### What to produce
Please find every line in the records below that contains the word "Cloudflare", and copy it.
——
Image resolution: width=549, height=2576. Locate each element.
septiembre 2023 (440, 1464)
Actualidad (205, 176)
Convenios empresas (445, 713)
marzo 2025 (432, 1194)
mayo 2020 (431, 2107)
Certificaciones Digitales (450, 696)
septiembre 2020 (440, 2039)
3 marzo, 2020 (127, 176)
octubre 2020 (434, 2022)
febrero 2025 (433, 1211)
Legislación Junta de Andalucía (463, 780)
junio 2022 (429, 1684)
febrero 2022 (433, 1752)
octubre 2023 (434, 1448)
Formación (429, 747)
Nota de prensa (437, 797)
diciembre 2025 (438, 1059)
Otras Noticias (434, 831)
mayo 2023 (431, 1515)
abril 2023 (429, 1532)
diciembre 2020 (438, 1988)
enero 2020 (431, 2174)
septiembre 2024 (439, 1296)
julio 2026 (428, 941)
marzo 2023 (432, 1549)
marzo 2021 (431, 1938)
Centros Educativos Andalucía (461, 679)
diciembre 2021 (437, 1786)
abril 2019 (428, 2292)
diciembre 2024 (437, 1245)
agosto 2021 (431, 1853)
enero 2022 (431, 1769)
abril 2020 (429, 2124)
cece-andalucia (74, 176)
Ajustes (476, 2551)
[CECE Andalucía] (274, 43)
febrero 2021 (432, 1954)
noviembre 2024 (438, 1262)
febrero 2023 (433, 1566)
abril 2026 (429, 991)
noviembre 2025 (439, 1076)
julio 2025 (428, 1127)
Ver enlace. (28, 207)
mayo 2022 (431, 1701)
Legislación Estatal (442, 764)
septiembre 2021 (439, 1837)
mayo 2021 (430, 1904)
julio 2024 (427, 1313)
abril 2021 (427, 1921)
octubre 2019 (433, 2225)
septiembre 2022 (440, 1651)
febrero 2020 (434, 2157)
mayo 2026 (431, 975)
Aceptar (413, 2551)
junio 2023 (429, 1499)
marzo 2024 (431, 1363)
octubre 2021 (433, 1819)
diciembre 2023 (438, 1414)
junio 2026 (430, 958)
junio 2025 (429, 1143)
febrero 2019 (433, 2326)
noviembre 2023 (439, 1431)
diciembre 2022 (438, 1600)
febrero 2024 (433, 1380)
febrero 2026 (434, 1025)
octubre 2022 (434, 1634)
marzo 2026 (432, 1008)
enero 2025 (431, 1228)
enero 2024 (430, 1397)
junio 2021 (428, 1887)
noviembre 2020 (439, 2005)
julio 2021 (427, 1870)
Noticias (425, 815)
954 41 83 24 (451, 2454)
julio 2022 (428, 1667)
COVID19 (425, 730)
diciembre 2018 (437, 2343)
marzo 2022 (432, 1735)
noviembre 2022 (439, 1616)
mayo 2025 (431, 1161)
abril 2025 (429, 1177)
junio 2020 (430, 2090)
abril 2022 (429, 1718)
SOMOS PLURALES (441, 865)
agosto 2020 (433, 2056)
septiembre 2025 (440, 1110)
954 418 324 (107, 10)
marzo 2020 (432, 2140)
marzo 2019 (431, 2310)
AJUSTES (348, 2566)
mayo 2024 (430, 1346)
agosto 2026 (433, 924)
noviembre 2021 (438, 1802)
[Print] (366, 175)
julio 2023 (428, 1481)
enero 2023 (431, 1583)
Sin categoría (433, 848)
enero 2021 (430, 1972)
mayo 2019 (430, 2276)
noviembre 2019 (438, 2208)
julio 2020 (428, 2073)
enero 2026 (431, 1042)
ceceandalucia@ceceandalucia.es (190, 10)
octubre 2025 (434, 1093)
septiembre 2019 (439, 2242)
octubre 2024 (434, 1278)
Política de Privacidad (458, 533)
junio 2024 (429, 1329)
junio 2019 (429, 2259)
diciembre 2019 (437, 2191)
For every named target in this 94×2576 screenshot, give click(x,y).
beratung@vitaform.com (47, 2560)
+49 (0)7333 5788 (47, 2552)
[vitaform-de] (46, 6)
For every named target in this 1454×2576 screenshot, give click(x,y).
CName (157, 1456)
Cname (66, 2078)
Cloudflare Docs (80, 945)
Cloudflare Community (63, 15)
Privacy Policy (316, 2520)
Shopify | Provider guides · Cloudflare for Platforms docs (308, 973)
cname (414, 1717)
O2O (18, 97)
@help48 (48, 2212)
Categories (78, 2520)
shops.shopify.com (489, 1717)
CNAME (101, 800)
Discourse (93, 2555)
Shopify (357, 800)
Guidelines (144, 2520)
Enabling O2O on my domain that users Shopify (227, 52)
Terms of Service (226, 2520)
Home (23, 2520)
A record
——
### Your response
Cloudflare Docs (80, 945)
Cloudflare Community (63, 15)
Shopify | Provider guides · Cloudflare for Platforms docs (308, 973)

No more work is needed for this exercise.